Try it. If a record holds a picture, please leave the picture out and copy the rest of the record exactly.

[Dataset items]

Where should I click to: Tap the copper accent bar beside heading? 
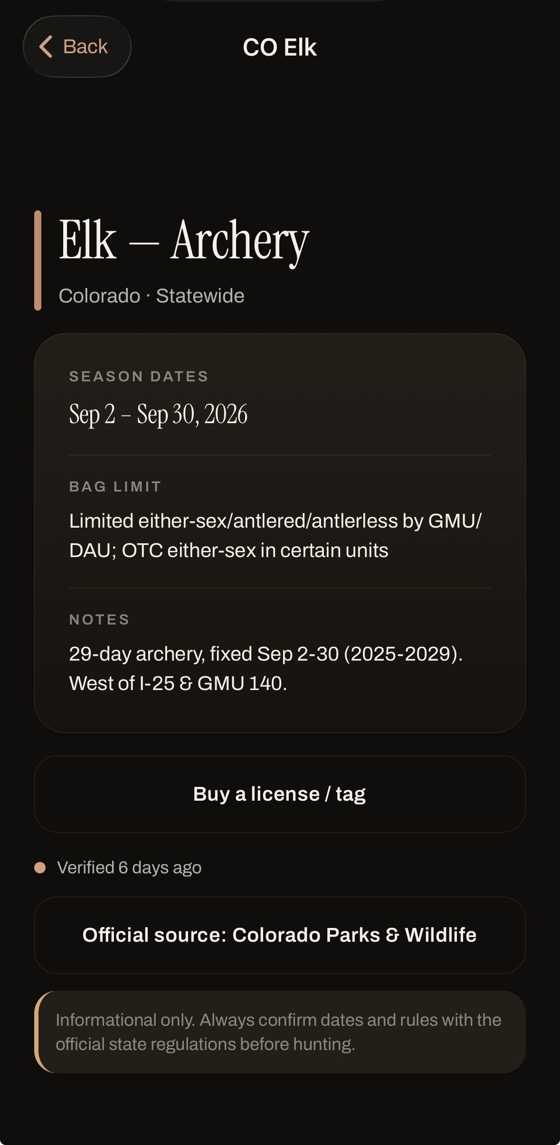[x=37, y=261]
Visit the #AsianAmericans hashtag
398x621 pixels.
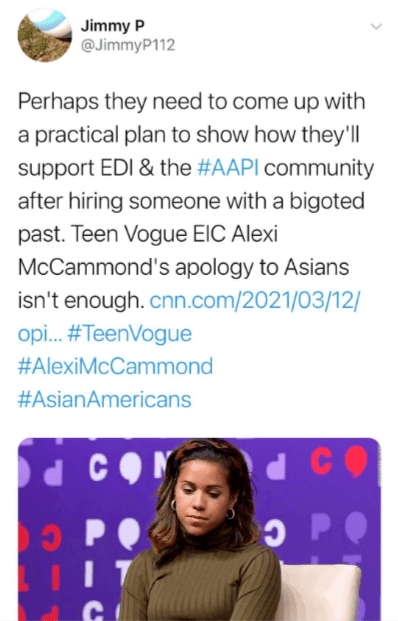click(105, 399)
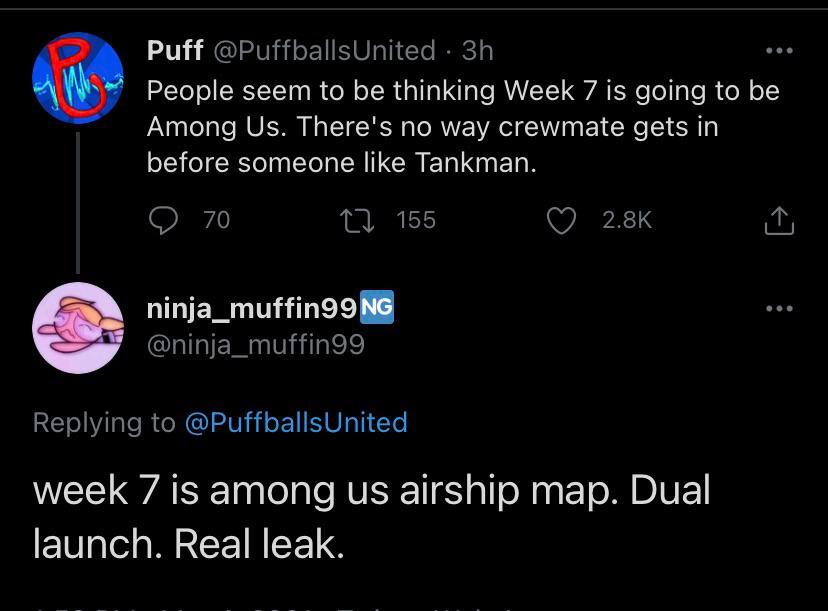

Written answer.
Where should I click to: Tap the copper accent bar beside heading? 
[x=37, y=261]
Visit the #AsianAmericans hashtag
398x621 pixels.
click(105, 399)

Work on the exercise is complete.